Please set down each of the lines below once more, exactly, omitting all pictures.

RECORDS —
###
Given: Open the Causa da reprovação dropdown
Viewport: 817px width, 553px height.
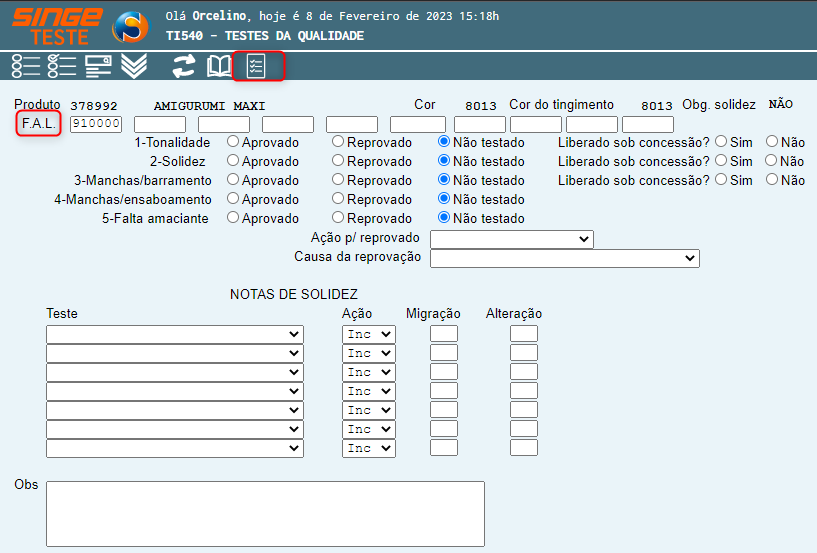Looking at the screenshot, I should pos(564,259).
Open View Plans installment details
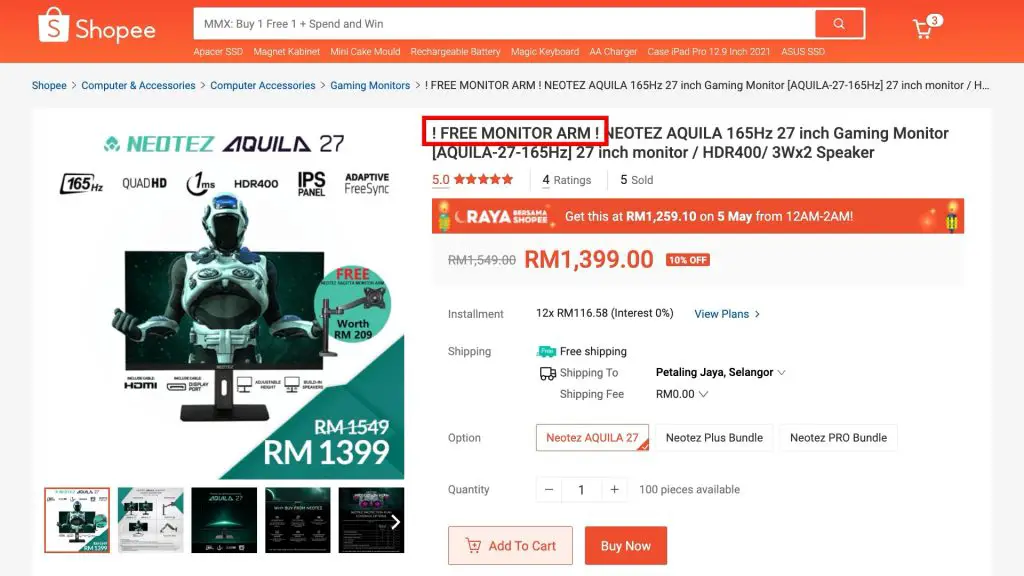 point(727,314)
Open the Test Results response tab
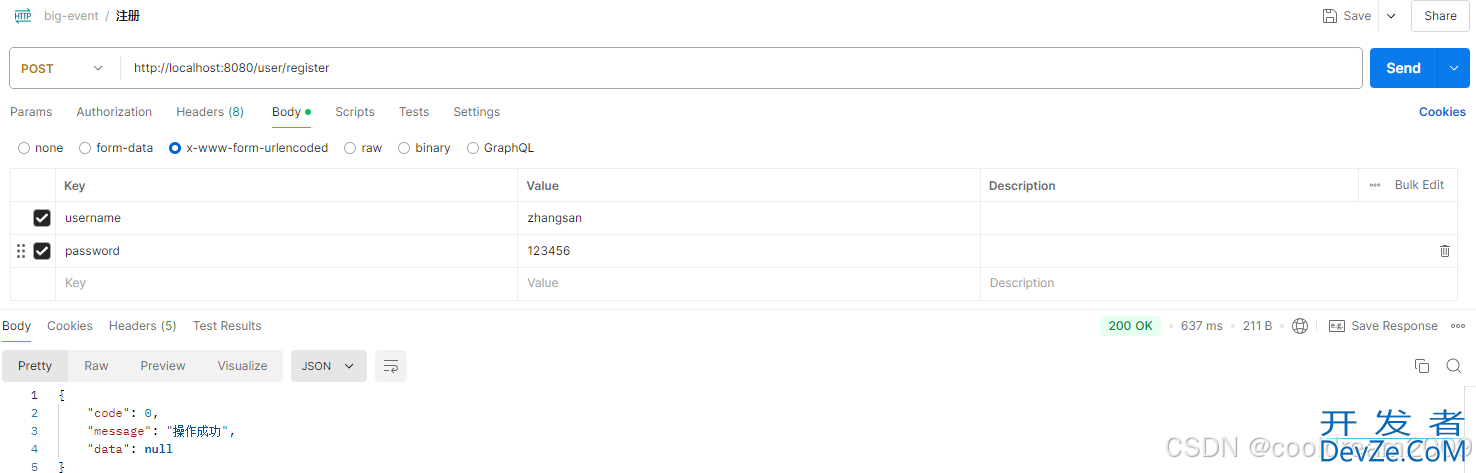The height and width of the screenshot is (473, 1476). coord(227,326)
###
EXERCISE RESULT —
Given: Open the Causa da reprovação dropdown
Viewport: 817px width, 553px height.
Looking at the screenshot, I should pos(564,259).
Open View Plans installment details
 point(727,314)
Open the Test Results response tab
The height and width of the screenshot is (473, 1476). coord(227,326)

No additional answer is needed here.